Supercritical fluid extraction of the omega-3 rich oil contained in hake (Merluccius capensis–Merluccius paradoxus) by-products: Study of the influence of process parameters on the extraction yield and oil quality

Abstract

The supercritical fluid extraction (SFE) of the omega-3 rich oil contained in by-products of the fish industry has been studied in this work. Specifically, the offcuts obtained from peeling hake (Merluccius capensis–Merluccius paradoxus) to obtain hake fillets have been used as raw material. This raw material was grounded to different sizes and freeze-dried to different moisture contents. Extraction experiments were carried out at different pressure, flow rate and flow sense in order to study the influence of such process parameters on the extraction rate and oil quality. The influence of continuous or intermittent contact solvent–subtract was also evaluated. The extraction temperature was maintained at 40 °C in all cases in order to avoid thermal degradation of the polyunsaturated fatty acids contained in hake oil. The results obtained indicate that internal mass transfer controlled the rate of the process under the conditions studied in this work. The optimum extraction conditions were found to be 25 MPa, 10 kg CO₂/h and upflow sense over freeze-dried and grounded hake. Under those conditions, more than 96% of the total oil contained in the raw material was extracted after 3 h. The oil extracted presented a high omega-3/omega-6 ratio (around 7) and a high EPA and DHA content (about 6% and 14%, respectively, of the total fatty acids contained in the hake by-product used in this work). Quality and stability of the hake oil were evaluated along 14 days of storage under different conditions. The acidity of hake oil obtained by SFE was high, but it was similar or even lower than the acidity of the oil obtained by conventional solvent extraction. Acidity suffered little further increment along storage. Hake oil was very prone to oxidative modification, enhanced by increasing temperature and light. The oil oxidation process is complex affecting the concentration of parameters related both with primary and secondary steps of oxidation and to sensory properties as smell and colour.

Introduction

Polyunsaturated fatty acids (PUFA), especially omega-3 fatty acids, have been very often subject of scientific studies in the last years. There is voluminous new information available on PUFA and their presence in food and food products. There is also plenty of new knowledge on the biological effects and health implications of this type of fatty acids [1]. Nutrition experts have recently recommended to increase the PUFA consumption in order to maintain an omega-6/omega-3 ratio between 5:1 and 10:1 in the diet [2]. This ratio is actually maintained only in some diets as Japanese [3] or Mediterranean [4], both of them characterized by a high consumption of fish, whereas the majority of the diets extended in Western society are characterized by a great consumption of saturated fatty acids and a ratio omega-6/omega-3 much higher than recommended [5]. Since changing the nutritional habits of a whole society is a difficult task, many products enriched with omega-3, as nutritional supplements or functional foods (milk, juice, butter, cookies, etc.), have been developed in the last years. For that reason, looking for natural sources of omega-3 fatty acids, designing new methods for obtaining omega-3 fatty acids at production scale and trying to include omega-3 fatty acids in food products of habitual consumption are nowadays important tasks in which many scientists are involved all over the world.

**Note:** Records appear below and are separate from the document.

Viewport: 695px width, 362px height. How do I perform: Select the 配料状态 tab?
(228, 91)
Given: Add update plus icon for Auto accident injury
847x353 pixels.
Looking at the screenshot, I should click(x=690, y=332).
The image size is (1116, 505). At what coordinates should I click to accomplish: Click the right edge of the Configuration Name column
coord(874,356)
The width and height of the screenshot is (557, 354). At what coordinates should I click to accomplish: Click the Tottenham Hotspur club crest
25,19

Fish is the most important natural source of omega-3 fatty acids in the diet, specifically fish oil, which has been extracted at production scale from the 19th century by means of traditional methods based mainly in four steps: fish cooking, pressing, decanting and centrifugation [6]. Nowadays, some alternative methods are being developed, among them, methods based on supercritical fluid extraction (SFE) and methods based on enzymatic processes with proteases [7].

Supercritical fluid extraction is characterized by the use of supercritical solvents. The most used SC solvent is carbon dioxide. CO₂ has low toxicity and economical cost, is not flammable and is environmentally friendly. In addition, CO₂ has mild critical conditions (T_c = 304.15 K, P_c = 7.38 MPa), which make it suitable for processing thermo-degradable compounds as polyunsaturated fatty acids.

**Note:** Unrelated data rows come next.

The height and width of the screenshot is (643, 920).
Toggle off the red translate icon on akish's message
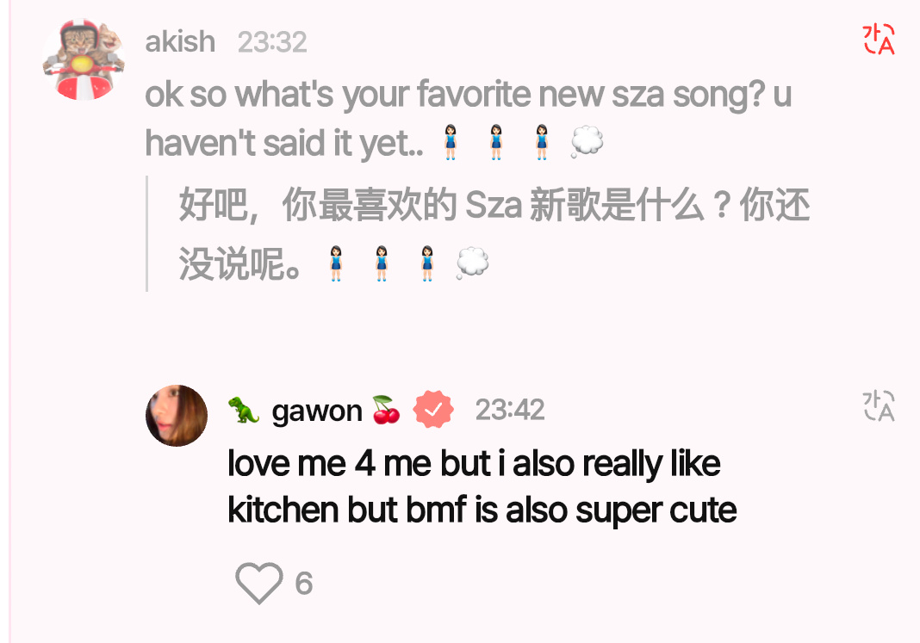(879, 40)
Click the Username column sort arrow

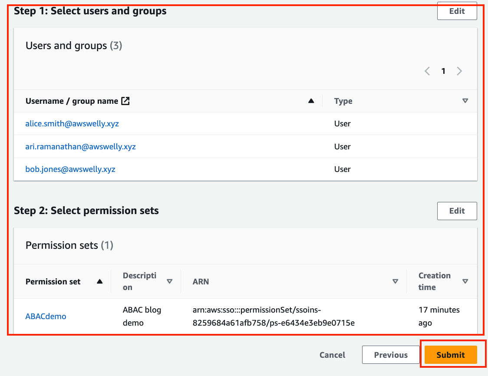(311, 101)
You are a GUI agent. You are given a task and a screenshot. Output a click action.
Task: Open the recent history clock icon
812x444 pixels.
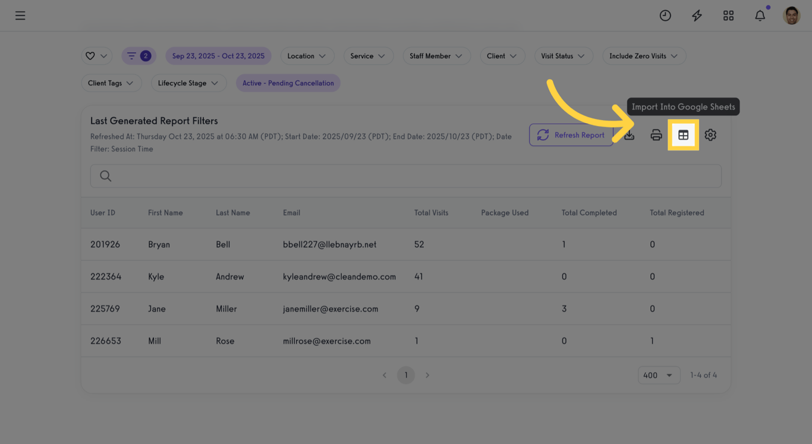665,15
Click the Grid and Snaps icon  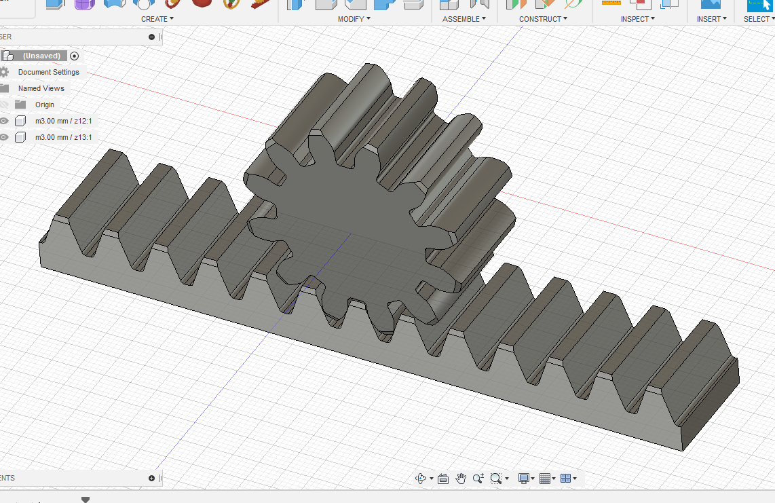point(546,479)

In the last decade, several studies have been published about SFE of oil from different types of fish or fish by-products: Esquível et al. [8] studied the extraction of sardine oil with SC-CO₂. Dunford et al. [9] studied the effect of moisture on the extraction of mackerel oil with SC-CO₂ and proposed a mathematical model to explain such effect on the extraction yield. Recently, Letisse et al. [10] studied the SFE of omega-3 rich oil from by-products of the fish industry, specifically from sardine heads.

The aim of this work was to study the supercritical CO₂ extraction of oil from hake by-products. A semi-pilot plant was used to study the influence of the process parameters on the extraction yield and on the quality of the oil extracted.